Thursday, November 24, 2011

I'm thankful for ... minerals?

So today is Thanksgiving Day, a national holiday for those of us in the U.S.; a day to set aside time for reflection about the things we are thankful for.  I think it's a great holiday.  Officially declared during the Civil War by the 16th President of the United States, Abraham Lincoln, but it has deep roots in the settling of the Americas, and most of the time people think about pilgrims & native Americans on this day.

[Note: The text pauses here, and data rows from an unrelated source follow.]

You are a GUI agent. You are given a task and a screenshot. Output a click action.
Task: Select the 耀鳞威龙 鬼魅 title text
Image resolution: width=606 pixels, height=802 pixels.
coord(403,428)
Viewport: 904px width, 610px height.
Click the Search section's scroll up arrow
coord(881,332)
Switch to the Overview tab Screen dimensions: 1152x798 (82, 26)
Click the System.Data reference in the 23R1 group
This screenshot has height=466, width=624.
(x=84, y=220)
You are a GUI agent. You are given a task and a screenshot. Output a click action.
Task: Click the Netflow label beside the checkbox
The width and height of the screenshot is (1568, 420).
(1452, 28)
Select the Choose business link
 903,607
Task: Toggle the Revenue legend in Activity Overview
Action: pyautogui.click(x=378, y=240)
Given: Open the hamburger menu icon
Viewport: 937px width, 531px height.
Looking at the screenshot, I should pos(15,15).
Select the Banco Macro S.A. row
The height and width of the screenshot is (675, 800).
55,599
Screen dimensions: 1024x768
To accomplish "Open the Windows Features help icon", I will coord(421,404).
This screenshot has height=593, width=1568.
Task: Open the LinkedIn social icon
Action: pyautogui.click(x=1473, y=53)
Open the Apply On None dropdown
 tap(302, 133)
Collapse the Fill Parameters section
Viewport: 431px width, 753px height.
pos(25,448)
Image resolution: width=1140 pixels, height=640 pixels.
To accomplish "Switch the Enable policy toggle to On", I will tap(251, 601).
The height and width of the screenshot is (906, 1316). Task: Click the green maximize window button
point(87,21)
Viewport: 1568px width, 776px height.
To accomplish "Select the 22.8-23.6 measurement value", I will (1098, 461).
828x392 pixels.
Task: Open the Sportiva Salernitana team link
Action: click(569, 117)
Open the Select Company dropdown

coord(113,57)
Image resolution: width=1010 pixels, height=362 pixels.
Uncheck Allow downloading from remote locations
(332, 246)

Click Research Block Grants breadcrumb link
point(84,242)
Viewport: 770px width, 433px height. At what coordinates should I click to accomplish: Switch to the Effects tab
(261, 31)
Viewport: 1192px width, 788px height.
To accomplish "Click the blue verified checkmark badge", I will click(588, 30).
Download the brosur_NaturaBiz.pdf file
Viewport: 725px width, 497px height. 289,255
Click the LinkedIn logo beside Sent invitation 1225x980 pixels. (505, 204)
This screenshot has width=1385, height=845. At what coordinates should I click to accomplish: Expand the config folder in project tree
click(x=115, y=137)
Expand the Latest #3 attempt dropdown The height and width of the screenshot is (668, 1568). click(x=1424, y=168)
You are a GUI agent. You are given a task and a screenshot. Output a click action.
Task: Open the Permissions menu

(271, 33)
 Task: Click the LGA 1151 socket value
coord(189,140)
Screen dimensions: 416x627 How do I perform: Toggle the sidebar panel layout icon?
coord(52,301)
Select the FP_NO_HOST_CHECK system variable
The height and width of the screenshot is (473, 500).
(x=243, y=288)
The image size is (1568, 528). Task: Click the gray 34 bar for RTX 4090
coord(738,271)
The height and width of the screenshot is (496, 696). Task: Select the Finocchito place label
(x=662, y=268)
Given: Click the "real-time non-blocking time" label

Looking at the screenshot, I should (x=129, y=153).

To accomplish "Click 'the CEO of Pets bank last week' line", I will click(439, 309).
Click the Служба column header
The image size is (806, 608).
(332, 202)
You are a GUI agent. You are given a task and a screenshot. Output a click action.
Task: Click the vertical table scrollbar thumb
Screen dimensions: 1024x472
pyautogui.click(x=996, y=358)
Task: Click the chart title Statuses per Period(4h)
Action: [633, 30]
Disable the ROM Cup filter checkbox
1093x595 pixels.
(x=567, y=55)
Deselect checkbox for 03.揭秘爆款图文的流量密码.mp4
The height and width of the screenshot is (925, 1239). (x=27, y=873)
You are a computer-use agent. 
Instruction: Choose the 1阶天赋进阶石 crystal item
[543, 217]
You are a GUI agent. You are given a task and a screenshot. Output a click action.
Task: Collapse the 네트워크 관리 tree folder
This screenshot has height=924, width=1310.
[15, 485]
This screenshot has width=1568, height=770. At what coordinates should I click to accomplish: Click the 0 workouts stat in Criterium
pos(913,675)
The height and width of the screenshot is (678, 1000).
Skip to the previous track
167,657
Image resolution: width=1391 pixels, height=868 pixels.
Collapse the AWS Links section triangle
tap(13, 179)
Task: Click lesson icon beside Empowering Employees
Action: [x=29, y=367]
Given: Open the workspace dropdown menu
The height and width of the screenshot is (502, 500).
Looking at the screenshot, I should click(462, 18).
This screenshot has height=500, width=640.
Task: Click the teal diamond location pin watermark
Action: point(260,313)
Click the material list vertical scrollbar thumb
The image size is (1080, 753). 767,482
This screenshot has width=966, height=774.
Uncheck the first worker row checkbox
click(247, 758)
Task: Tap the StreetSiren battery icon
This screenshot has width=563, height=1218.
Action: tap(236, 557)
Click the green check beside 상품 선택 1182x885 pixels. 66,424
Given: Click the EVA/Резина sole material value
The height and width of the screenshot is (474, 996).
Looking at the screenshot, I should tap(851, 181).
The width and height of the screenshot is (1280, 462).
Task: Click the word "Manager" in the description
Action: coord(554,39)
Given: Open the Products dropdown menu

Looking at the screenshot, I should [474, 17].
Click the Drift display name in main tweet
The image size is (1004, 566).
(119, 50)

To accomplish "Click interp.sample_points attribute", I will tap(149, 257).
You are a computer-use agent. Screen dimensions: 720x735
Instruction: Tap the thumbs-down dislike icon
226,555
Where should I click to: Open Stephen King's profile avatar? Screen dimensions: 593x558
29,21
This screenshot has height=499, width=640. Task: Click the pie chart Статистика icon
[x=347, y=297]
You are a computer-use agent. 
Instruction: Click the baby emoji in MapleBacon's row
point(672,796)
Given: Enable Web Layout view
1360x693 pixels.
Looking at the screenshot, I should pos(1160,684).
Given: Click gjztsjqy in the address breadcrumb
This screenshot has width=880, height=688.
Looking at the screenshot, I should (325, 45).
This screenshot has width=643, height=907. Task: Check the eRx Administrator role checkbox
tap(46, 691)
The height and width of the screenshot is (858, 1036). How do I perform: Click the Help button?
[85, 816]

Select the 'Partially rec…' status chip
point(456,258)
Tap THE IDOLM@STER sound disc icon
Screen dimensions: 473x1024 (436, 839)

It is easy to be thankful for food.  Especially delicious food that's easy to enjoy when surrounded by family and friends.  That roasted turkey, mashed potatoes & gravy, sweet potato casserole, pecan pie, apple pie, and all the rest are going to put a smile on everyone's face; a few naps will be taken as well!

As a geoscientist, I think there is another dimension of thankfulness that often gets overlooked - the Earth itself. It's easy to be thankful for food at a meal - is it easy to be thankful for a tank of gasoline?  for copper wiring?  for concrete sidewalks?  for an aluminum can?  All of these things are part of our daily lives and make modern society possible.  Without them, life would be downright primitive. So I think I should be thankful for them, because they make life better.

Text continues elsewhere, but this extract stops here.